A British woman from Amesbury died after she was exposed by the nerve agent Novichok on Sunday. That is the same nerve agent that was used in an assassination attempt on a former Russian spy in England only about 11 miles away from the latest poisoning.

Dawn Sturgess, 44, died after she was exposed to Novichok on June 30 in western England, just a few miles from where Russian double agent Sergei Skripal and his daughter were attacked with the same poison four months ago.

The death of Sturgess was being investigated as a murder, police said in a statement.

Prime Minister Theresa May said she was appalled and shocked by the death.

Police said they were investigating how Sturgess and a 45-year-old man, named by media as Charlie Rowley, came across an item contaminated with Novichok, which was developed by the Soviet military during the Cold War.

The March attack on the Skripals prompted the biggest Western expulsion of Russian diplomats since the Cold War as allies sided with Britain’s view that Moscow was either responsible or had lost control of the nerve agent.

After Sturgess’ death on Sunday, Britain’s interior minister, Sajid Javid, said the “desperately sad news only strengthens our resolve to find out exactly what has happened.”

The head of UK Counter Terrorism policing, Assistant Commissioner Neil Basu, said Sturgess, a mother of three, died as the result of “an outrageous, reckless and barbaric act.”

The two Britons were taken ill on June 30 in Amesbury, a town in southwest England, 11 km (7 miles) from Salisbury, where Skripal and his daughter Yulia were attacked.

The Britons were initially thought to have taken an overdose of heroin or crack cocaine.

But tests by the Porton Down military research center showed they had been exposed to Novichok. Britain has notified the global chemical weapons watchdog, the Organisation for the Prohibition of Chemical Weapons (OPCW).

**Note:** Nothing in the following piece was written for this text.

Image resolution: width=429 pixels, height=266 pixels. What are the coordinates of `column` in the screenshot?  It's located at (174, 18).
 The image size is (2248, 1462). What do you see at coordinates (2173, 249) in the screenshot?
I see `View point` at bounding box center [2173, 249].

Further tests of samples from Sturgess and the man showed they were exposed to the nerve agent after touching a contaminated item with their hands, police said on Sunday.

Javid said earlier on Sunday that police had a working hypothesis that the two poisoning incidents were connected.

The incident like the spring poisoning of the Skripals remains under investigation by the British Counter-Terrorism Policing Unit. They are attempting to ascertain whether the two cases are linked.